His reasoning is that if one says God has justice, or God has wisdom, it seems to imply a distinction between God and His justice—as if justice is an accidental property God can have, or not have. These propositions are amphibolies (syntactically ambiguous sentences) and need to be clarified. His response is that one should state instead that: 2a) God is justice (Deus est iustitiam), or 2b) God is wisdom (Deus est sapientiam).54

Ockham argues that wisdom is not an accidental property God can have or not have, God simply is justice and wisdom. Theologians, therefore, should avoid saying that God has wisdom or justice, or that God is constituted of wisdom and justice. Following this discussion of the divine attributes, Ockham turns his attention to problematic propositions that emerge within trinitarian discourse.
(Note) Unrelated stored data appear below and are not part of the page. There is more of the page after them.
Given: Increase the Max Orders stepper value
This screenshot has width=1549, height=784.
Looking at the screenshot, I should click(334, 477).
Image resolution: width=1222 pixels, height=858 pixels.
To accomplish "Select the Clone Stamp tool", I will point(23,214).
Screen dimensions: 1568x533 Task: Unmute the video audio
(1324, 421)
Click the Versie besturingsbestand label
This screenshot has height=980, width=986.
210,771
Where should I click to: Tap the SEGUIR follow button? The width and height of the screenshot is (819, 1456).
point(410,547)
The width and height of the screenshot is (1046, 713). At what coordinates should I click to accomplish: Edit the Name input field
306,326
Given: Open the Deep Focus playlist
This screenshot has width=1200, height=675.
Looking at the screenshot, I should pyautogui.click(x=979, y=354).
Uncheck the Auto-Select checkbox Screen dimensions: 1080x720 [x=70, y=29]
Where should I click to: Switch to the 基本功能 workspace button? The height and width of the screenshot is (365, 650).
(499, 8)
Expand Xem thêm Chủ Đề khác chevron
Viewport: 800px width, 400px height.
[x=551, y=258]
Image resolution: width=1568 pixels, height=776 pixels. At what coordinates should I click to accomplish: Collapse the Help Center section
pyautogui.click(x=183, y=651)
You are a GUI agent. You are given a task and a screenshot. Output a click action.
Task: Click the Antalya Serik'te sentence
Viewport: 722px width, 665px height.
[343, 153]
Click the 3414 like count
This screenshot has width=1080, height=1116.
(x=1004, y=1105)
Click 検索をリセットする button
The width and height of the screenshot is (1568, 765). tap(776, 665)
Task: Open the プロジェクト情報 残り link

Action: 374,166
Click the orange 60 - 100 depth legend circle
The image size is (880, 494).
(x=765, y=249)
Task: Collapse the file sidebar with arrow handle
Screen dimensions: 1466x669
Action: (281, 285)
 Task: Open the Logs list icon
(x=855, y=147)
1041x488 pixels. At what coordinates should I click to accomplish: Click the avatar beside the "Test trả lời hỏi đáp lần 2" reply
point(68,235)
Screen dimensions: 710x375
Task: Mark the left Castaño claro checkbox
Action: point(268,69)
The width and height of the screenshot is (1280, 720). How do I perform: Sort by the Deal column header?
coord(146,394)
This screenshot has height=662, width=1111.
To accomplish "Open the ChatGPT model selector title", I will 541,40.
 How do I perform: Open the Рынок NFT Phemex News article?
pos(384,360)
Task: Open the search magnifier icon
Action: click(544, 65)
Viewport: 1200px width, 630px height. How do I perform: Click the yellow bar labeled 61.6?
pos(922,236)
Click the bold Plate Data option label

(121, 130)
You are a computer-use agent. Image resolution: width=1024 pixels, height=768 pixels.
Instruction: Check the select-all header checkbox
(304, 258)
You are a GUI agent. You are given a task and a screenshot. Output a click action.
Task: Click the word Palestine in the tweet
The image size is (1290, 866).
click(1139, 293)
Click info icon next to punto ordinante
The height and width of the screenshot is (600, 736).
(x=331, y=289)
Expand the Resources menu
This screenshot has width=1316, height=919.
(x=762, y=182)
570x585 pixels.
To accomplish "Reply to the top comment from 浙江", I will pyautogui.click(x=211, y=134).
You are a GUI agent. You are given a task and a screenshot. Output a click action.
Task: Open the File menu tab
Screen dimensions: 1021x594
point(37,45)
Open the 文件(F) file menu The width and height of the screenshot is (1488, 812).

Here he argues that the following propositions ought to be rejected: 3) The Father has paternity (Pater habet paternitatem), or 4) Paternity is constitutive of the Father (Paternitas est constitutiva Patris).

The problem, Ockham reasons, is that these propositions imply a distinction that is improper to the simplicity of the divine essence and the Trinity of persons. In the first proposition, it seems that paternity is something that the Father has, such that it is a property that is somehow distinct from Him. In the second, it seems that the Father is somehow constituted of two distinct things, an essence and the property of paternitas that combine to make (constitute) the person of the Father. Instead, Ockham insists, one should state that

 Ockham, Summa III-4.6 (OP I, 777).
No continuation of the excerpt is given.